## Article
::::::

Castilian, Catalan, and Aragonese, which are Romance languages, were heavily influenced by Arabic. Catalan was less influenced by Arabic than Castilian as a portion of the Christian population fled the Arab-occupied territories.
Today, there are hundreds of words that come from Arabic such as “arròs” (rice), “sucre” (sugar), matalàs (mattress), and “guitarra” (guitar).
The Franks defeated the Moors in Poitiers in 732, leading to incursions to the south of the Pyrenees. Pepin the Short (715-768) liberated Narbonne and took Septimania (now Languedoc-Rousillon).
Charlemagne (742-814) took Girona from the Arabs in 785, Barcelona in 801, and all of Old Catalonia from the Pyrenees to the Llobregat River. Catalonia under Charlemagne was part of the Carolingian Empire.
The Birth of the Catalan Language
During the Muslim occupation, European languages began to standardise. This is especially the case with Castilian, the langues d’oïl in northern France, and the langues d’oc in southern France.
During the Middle Ages, Catalan was part of the langues d’oc. Catalan emerged around the end of the 7th century and beginning of the 8th century. At the time, Catalan and Occitan were the same languages.
Catalan became distinct from Occitan around the start of the 9th century but was only spoken and had no written form. After the death of Charlemagne in 823, the Catalan cities were integrated into France as part of the Francia Occidentalis (Western Francia) territory. At the time, Catalan was closer to Occitan than it was to Castilian.

::::::

## Data extract
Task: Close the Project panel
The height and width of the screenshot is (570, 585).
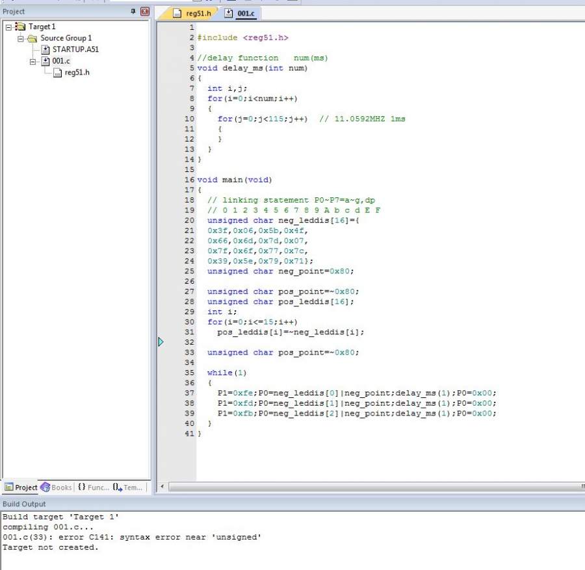Action: pyautogui.click(x=144, y=12)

::::::

## Things to do
1 > In the article on the Catalan language, reproduce the stretch from "During the Middle" through "the same languages." without changing a word.
2 > Condense the paragraph of the article on the Catalan language that begins "Charlemagne (742-814) took Girona" into one sentence that keeps its main facts.

## Final results
1 >
During the Middle Ages, Catalan was part of the langues d’oc. Catalan emerged around the end of the 7th century and beginning of the 8th century. At the time, Catalan and Occitan were the same languages.

2 > Charlemagne (742-814) took Girona from the Arabs in 785, Barcelona in 801, and all of Old Catalonia from the Pyrenees to the Llobregat River, making Catalonia part of the Carolingian Empire.